The Decision Framework: Prompting → RAG → Fine-Tuning

Decision framework flowchart: start with prompting, add RAG for knowledge gaps, fine-tune only for behavior gaps, with decision questions at each branch

The golden rule

"Start with prompting. Add RAG when you need external knowledge. Fine-tune when you need to change behavior, not knowledge."

This is the single most important decision framework in this course. It prevents you from over-engineering solutions and guides you to the simplest approach that works.

Decision matrix: knowledge gap vs behavior gap vs capability gap

Gap Type         | Example                           | Solution
Knowledge gap    | "Answer questions about our docs"  | RAG (retrieve, don't retrain)
Behavior gap     | "Always respond in formal Japanese" | Fine-tuning (change model behavior)
Capability gap   | "Reason about protein folding"     | Bigger model or specialized model
Context gap      | "Follow these 20 rules"            | System prompt (provide rules at runtime)
Consistency gap  | "Always output valid JSON"          | Few-shot examples + structured output

The misconception: "Fine-tuning is always better than RAG"

This is one of the most common mistakes AI engineers make. Fine-tuning adds knowledge by baking it into model weights — but this knowledge cannot be updated without retraining. RAG retrieves knowledge dynamically from an external source — you can update documents without touching the model.

Consider a customer support system that needs to answer questions about your product. Fine-tuning the model on your documentation means every product update requires retraining. RAG means you just update the documents in your vector store. For knowledge that changes frequently — which is most real-world knowledge — RAG wins decisively.

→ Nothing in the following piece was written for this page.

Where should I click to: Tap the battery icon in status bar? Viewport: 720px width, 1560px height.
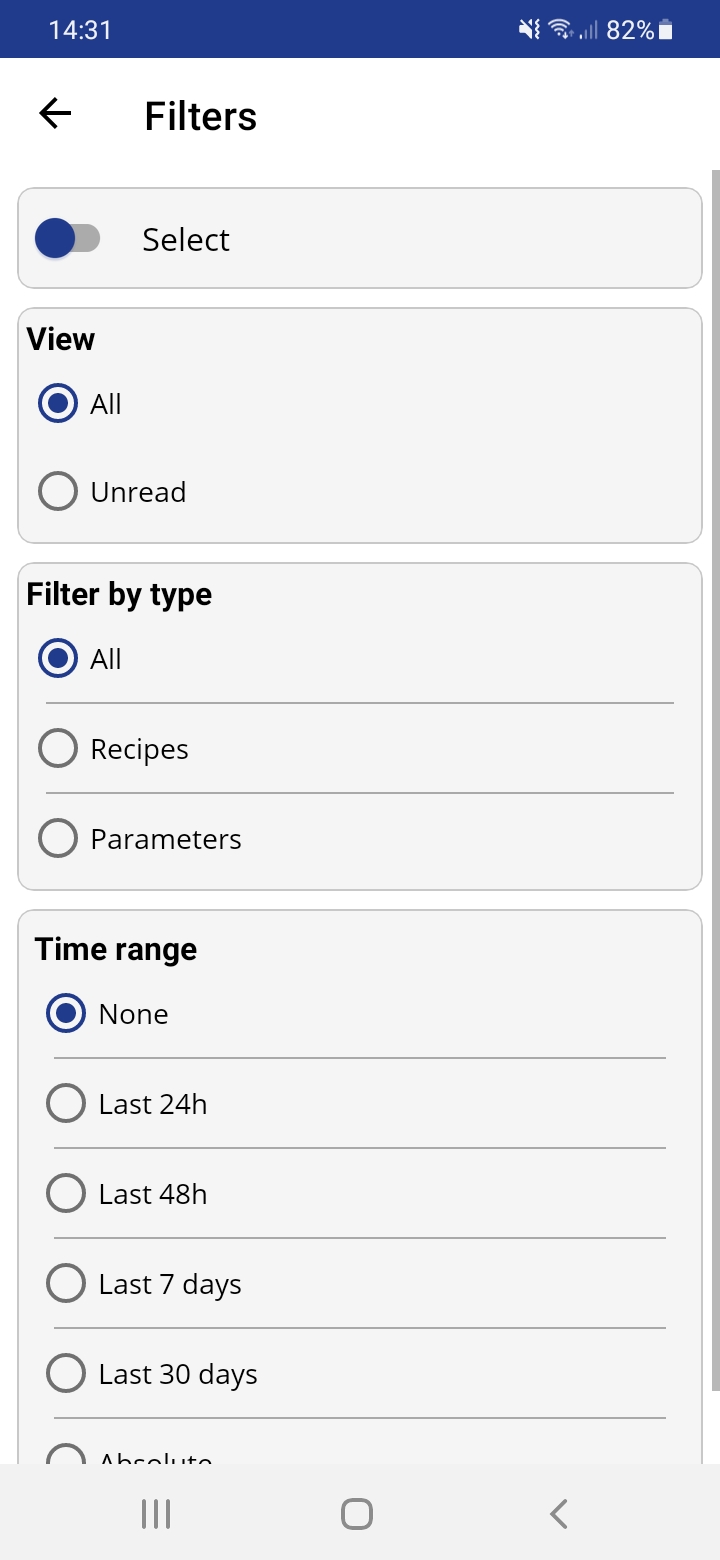[x=666, y=30]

Approach     | Best For                   | Update Cost  | Data Needed
Prompting    | General tasks, small context| Free         | None
RAG          | Dynamic knowledge, factual  | Low (update docs) | Documents
Fine-tuning  | Behavior change, style      | High (retrain)    | 1K-100K examples
Combined     | Production systems          | Medium       | Both

Tip

95% of production AI features are solved by prompting + RAG, not fine-tuning. If you are reaching for fine-tuning before you have tried a well-structured system prompt with few-shot examples and a RAG pipeline, you are almost certainly over-engineering the solution.

Exercise — Decision Framework Practice

For each of the following scenarios, classify whether the solution is prompting only, RAG, or fine-tuning. Write a one-sentence justification for each.

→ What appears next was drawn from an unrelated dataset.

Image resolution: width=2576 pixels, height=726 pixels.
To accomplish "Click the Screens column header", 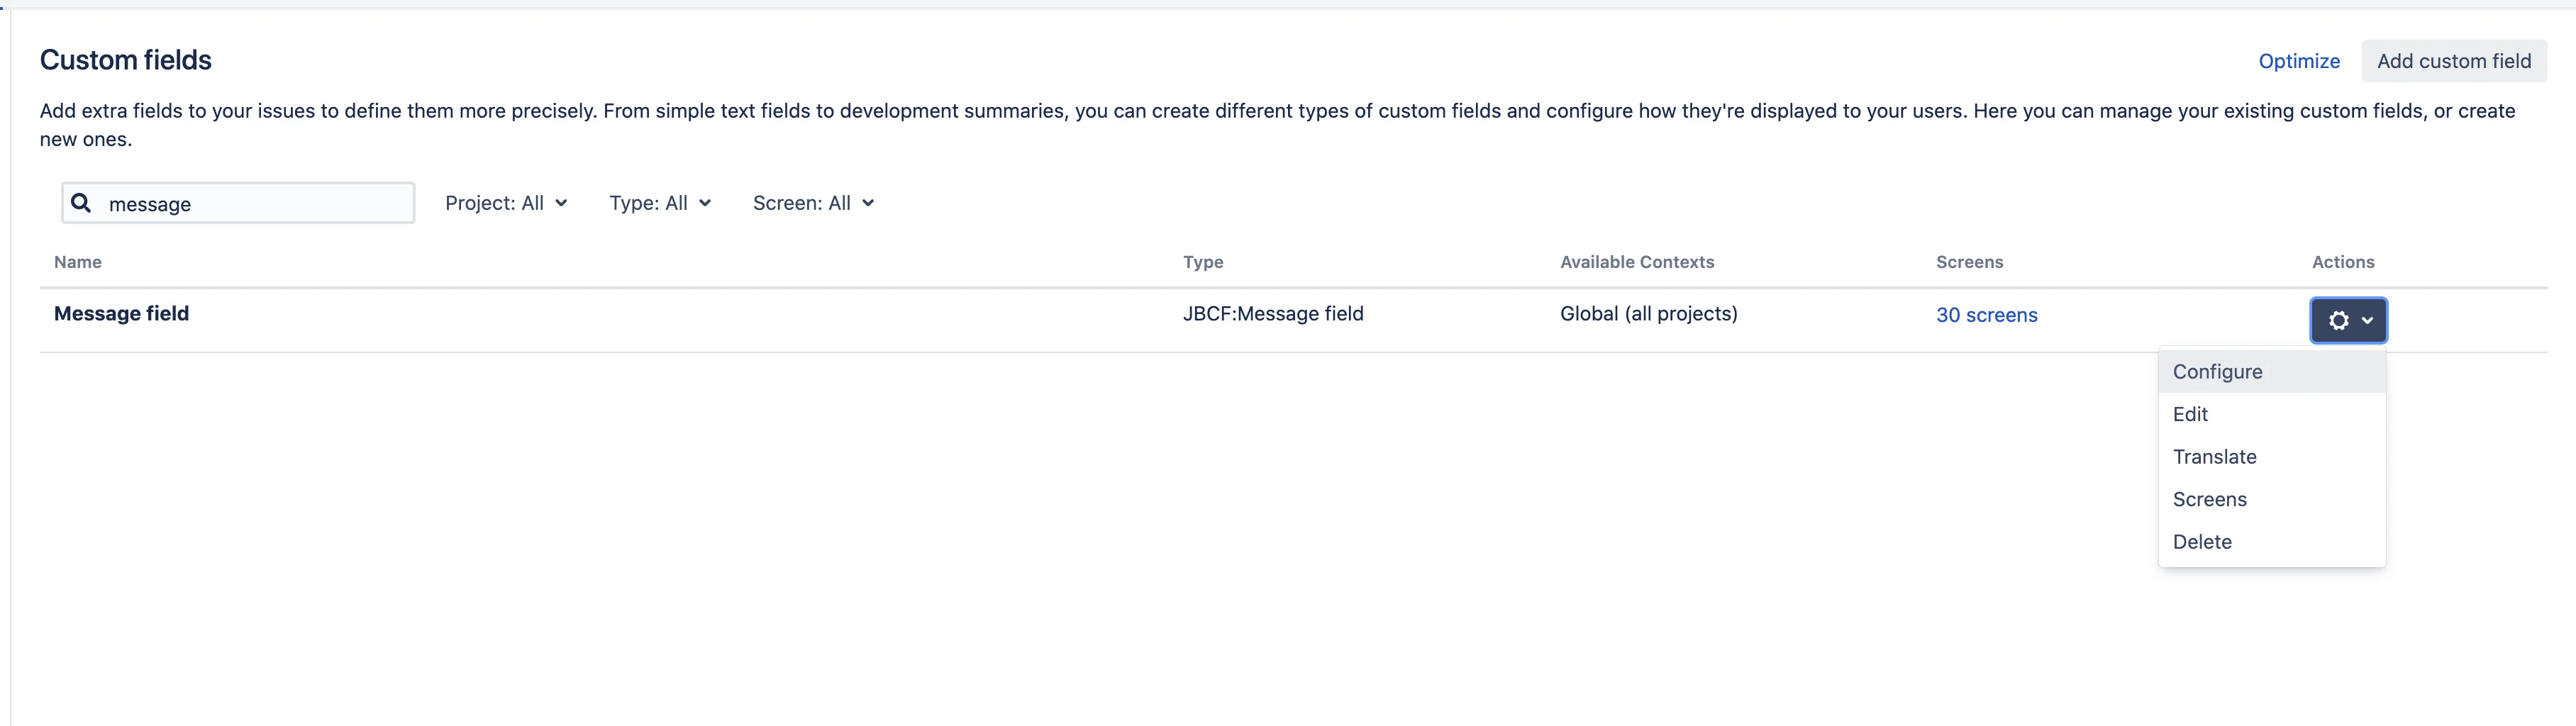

Customer support chatbot that answers questions about your product using your documentation. Product updates happen weekly.
Legal document reviewer that identifies clauses in contracts and flags risks. Uses standard legal terminology.
Code generation assistant that writes TypeScript functions from natural language descriptions.
Brand voice writer that produces marketing copy matching your company's distinctive tone, vocabulary, and sentence structure.
Factual Q&A system that answers questions about recent events (last 7 days).

Reference answers: (1) RAG — knowledge changes weekly, (2) Prompting + few-shot — standard task with examples, (3) Prompting — Claude already excels at this, (4) Fine-tuning — behavior/style change, (5) RAG — dynamic, recent knowledge needed.